Biostatistician in Science & Tech | Consultant | Causal Inference Specialist | Founder & Editor @ biostatistics.ca

Table of Contents

What is a power calculation good for?

Power calculation helps a researcher determine the required sample size for a study. It is done at the planning stage of a trial.

Saves you from going down an impossible research path due to limited resources for patient recruitment.

Eg. The effect (correlation, standardized difference in means, etc.) is too small to be detected without a huge sample, making the research project unfeasible from the get-go.

Provides an amazing opportunity to precisely define the statistical analysis plan beforehand, helping you frame the research question in a statistical language.

To compute the required sample size, the study design and statistical analysis plan must be clearly defined.

Saves you the stress of having data that do not show statistically significant effects. This in turn avoids the pressure of “massaging” the data, looking for something to publish!

This goes back to the first point – if you don’t have enough data to have a good chance of detecting the effect of interest, your p-values will not cross the 0.05 threshold and you will be stuck trying to p-hack your way to a significant effect.

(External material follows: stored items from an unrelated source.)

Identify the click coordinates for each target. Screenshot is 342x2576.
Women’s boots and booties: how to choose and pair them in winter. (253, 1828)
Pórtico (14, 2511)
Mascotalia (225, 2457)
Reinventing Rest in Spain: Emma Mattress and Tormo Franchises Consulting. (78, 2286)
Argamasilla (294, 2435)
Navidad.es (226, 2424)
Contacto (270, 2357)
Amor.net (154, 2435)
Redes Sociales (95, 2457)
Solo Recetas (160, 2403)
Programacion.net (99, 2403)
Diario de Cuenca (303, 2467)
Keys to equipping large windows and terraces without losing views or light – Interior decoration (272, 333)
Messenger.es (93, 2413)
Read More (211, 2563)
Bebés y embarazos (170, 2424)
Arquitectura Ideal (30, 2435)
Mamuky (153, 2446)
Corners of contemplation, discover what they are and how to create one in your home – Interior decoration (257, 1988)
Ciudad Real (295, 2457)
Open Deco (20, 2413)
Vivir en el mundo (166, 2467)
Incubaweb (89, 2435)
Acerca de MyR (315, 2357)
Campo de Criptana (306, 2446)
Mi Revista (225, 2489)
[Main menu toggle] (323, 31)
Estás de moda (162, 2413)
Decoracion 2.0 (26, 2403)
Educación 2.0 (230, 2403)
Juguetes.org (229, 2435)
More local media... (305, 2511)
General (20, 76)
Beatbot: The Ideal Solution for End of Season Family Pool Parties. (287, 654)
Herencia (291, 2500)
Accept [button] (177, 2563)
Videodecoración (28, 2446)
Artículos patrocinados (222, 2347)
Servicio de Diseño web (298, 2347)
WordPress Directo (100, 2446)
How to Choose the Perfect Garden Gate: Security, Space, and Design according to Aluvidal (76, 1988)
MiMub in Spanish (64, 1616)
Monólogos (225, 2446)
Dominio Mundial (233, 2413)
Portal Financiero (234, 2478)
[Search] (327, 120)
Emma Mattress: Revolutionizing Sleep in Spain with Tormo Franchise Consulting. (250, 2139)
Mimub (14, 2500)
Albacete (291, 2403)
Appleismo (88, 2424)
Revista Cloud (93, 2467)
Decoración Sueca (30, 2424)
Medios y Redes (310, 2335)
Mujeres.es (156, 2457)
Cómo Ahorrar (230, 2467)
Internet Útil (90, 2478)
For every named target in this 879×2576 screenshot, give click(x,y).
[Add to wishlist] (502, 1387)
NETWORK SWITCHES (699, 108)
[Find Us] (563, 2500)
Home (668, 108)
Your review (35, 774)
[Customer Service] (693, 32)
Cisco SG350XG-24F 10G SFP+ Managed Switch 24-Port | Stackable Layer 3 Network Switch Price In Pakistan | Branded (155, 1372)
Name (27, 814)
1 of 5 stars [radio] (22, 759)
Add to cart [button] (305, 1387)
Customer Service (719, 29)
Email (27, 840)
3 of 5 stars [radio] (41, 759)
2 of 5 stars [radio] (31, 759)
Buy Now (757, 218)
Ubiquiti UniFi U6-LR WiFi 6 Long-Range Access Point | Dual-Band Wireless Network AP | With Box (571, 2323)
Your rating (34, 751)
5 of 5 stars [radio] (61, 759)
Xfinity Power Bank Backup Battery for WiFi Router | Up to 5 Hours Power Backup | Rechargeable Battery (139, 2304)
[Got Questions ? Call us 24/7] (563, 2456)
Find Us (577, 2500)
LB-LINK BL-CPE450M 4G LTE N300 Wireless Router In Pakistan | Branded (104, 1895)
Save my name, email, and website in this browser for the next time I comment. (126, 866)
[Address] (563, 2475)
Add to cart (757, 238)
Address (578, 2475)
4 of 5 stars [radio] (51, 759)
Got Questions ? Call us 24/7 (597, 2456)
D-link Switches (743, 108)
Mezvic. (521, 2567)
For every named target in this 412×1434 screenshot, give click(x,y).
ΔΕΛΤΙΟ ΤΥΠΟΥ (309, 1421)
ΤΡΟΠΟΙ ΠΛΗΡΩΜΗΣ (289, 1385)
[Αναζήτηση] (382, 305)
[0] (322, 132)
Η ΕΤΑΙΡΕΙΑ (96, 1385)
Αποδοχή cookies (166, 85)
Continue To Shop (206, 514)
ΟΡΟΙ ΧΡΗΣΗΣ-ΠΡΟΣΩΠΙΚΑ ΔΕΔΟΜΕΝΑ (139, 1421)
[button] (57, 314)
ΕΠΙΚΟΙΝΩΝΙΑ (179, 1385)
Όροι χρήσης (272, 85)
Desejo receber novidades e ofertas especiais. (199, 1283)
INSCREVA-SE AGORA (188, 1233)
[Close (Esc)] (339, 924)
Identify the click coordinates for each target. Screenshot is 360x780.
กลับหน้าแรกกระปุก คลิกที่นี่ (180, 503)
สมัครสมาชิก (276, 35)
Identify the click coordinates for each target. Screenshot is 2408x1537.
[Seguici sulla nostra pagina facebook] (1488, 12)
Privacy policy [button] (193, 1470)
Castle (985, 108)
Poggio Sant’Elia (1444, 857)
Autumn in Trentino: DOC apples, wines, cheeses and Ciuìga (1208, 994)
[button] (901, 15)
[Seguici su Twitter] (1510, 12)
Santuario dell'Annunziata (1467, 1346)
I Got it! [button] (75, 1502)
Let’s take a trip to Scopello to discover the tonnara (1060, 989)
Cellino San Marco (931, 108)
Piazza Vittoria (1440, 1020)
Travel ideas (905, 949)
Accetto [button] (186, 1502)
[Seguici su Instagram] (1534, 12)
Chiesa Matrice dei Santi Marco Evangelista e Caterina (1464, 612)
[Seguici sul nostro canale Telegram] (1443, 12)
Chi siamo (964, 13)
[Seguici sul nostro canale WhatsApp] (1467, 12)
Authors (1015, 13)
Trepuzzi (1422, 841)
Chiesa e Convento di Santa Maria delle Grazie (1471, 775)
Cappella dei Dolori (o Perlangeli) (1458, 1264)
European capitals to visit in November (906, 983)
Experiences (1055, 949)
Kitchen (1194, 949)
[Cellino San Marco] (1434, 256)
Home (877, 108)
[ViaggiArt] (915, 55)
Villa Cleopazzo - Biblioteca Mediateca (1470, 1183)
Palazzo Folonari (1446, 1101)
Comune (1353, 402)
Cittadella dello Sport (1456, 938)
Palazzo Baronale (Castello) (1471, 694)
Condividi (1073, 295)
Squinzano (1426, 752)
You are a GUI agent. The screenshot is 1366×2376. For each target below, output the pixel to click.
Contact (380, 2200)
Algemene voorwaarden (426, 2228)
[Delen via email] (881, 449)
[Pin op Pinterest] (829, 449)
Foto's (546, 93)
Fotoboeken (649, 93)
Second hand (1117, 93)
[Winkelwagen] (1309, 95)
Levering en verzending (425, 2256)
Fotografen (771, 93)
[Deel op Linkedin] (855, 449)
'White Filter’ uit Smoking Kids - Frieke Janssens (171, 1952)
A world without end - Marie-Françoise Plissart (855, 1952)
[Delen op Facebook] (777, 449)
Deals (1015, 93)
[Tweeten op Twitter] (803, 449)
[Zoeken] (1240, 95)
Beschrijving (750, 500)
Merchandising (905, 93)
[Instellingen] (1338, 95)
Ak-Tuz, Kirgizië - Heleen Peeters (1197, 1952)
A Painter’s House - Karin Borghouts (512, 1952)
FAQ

Prevents you from publishing rubbish, which can hurt your credibility.

A well-designed study has a lot more of chance of being valuable to your field.

Gives more credibility to your grant proposals, since statisticians on the evaluation committee will immediately see that your statistical methodology was done by an expert.

Statisticians can clearly see when a methodology plan is written by a fellow statistician as opposed to someone who struggled their way through computations using G-power or other software. This hurts your chances of getting funding.

Removes the unnecessary stress of wondering if your statistical analysis even makes sense.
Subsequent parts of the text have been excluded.